If you put anything before your guests to mindlessly nibble on while watching the game, vegetables should be the default option, says CSPI. Fresh veggies contribute to lower rates of heart attack and stroke, especially if they’re replacing higher-calorie salty snacks like pretzels or potato chips. CSPI's recommendations for Sunday include:

  • Veggies & Hummus. Make your own hummus (here’s Mark Bittman’s version). Or buy a packaged brand like Sabra, Tribe, or Athenos. Serve with platters of baby carrots, red pepper slices, cherry tomatoes, or snow peas. A typical hummus has about 50 to 70 calories per two-tablespoon serving.
  • Roasted Chickpeas. Chickpeas aren’t just for making hummus. Roasted, they make for a snack that’s high in fiber and a good source of protein. The Good Bean Roasted Chickpea Snacks come in seven flavors, including Cracked Pepper, Thai Coconut, and Smoky Chili & Lime. Saffron Road Crunchy Chickpeas is another good option, which offers Korean BBQ, Falafel, Wasabi, and other flavors. A quarter cup serving has around 120 calories.
  • Chipotle Chicken Lettuce Wraps. Need a substantial finger-food? This recipe, developed by Nutrition Action culinary director Kate Sherwood, is a great alternative to wings. Flavored with garlic, chipotle pepper in adobo sauce, and orange juice, these lettuce wraps are garnished with scallions and slivered tortilla chips. 400 calories per serving.
  • Cannellini Beans & Chorizo. Instead of a big vat of chili con carne, consider Sherwood’s 5-ingredient, 20-minute recipe for white beans and chicken or turkey sausage. This dish keeps sodium under control (370 mg) and packs 6 grams of fiber for just 300 calories.

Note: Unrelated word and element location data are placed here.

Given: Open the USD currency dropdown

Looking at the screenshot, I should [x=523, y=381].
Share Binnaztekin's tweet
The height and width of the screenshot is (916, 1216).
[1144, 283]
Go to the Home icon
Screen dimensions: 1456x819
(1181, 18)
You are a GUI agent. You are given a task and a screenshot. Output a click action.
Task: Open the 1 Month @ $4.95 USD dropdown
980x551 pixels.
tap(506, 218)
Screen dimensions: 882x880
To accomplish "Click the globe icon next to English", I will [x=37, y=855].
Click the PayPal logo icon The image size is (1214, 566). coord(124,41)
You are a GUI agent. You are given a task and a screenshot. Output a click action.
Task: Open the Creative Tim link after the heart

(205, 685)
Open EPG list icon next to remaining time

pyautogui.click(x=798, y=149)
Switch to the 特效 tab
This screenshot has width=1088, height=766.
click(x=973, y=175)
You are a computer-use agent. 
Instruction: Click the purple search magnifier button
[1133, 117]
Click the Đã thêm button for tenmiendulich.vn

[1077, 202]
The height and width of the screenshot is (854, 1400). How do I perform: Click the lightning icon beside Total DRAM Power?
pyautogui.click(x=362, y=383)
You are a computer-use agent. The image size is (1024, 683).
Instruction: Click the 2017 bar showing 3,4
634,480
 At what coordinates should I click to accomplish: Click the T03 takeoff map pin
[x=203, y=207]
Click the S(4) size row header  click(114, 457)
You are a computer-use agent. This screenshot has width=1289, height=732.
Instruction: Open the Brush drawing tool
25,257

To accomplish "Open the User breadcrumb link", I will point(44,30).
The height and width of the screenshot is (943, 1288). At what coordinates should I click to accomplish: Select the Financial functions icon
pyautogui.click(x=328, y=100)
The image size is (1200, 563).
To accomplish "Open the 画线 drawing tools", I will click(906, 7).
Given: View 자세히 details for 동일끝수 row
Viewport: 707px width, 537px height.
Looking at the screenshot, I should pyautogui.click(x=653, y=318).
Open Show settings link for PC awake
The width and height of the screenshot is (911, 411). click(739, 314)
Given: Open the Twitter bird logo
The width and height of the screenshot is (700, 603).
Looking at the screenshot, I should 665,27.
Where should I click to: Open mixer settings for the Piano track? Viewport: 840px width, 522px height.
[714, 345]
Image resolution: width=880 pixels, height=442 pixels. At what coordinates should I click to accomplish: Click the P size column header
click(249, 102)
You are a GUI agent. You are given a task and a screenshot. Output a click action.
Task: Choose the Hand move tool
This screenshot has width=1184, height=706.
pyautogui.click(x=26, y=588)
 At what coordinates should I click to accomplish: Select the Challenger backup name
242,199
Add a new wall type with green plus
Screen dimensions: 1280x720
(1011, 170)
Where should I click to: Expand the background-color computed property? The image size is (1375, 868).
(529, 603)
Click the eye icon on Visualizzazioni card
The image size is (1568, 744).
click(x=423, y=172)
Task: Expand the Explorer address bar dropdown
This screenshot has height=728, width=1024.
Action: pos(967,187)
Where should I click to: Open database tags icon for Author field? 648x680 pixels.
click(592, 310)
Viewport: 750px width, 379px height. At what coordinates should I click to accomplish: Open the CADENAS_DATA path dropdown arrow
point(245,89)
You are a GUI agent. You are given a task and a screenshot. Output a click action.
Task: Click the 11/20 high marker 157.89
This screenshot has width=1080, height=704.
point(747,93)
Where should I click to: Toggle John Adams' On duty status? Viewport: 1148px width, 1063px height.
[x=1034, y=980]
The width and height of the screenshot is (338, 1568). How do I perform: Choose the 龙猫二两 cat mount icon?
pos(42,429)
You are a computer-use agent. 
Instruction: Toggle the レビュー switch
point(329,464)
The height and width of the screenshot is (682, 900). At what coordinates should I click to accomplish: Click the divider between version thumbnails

    Chorizo is a Spanish sausage that is flavored with paprika and comes either fresh or smoked. You can use Italian chicken or turkey sausage instead—just add 1 tbsp. of paprika while sautéing the sausage.
  • Clementines. Put out a big bowl full of sweet, easy-to-peel, and kid-friendly clementines (or other variety of mandarin orange). Halos and Cuties are two brand-name varieties of these little seedless, citrus gems, typically sold in bags or small wooden crates. Each has around just 40 calories and a gram or two of fiber.
  • Flavored waters. Instead of soda, consider seltzer water spiked with fruit juice, or if you’re more ambitious, pitchers of spa water flavored with slices of citrus fruits, cucumbers, herbs such as basil or mint, and berries.

Snacking aside, CSPI also criticized the National Football League for letting PepsiCo sponsor the halftime show, and celebrities like Katy Perry, Kid President, and Danica Patrick for promoting a sugary drinks, which cause diabetes, heart disease, obesity, and other serious health problems.


Katy Perry is the lead performer during the Pepsi Super Bowl XLIX Halftime Show. Pepsi is “bringing the brand’s Live for Now mindset and one-of-a-kind consumer engagement platforms to provide fans a halftime experience worthy of pop-culture’s biggest stage,” according to a breathless NFL press release.

“Soda companies such as Coca-Cola and PepsiCo claim not to market to children, but kid-friendly celebrities like Katy Perry and Kid President have great appeal to tweens and younger children,” Jacobson said. “Years from now, these celebrities will likely look back with regret that they promoted a product that causes so much preventable disease and misery.”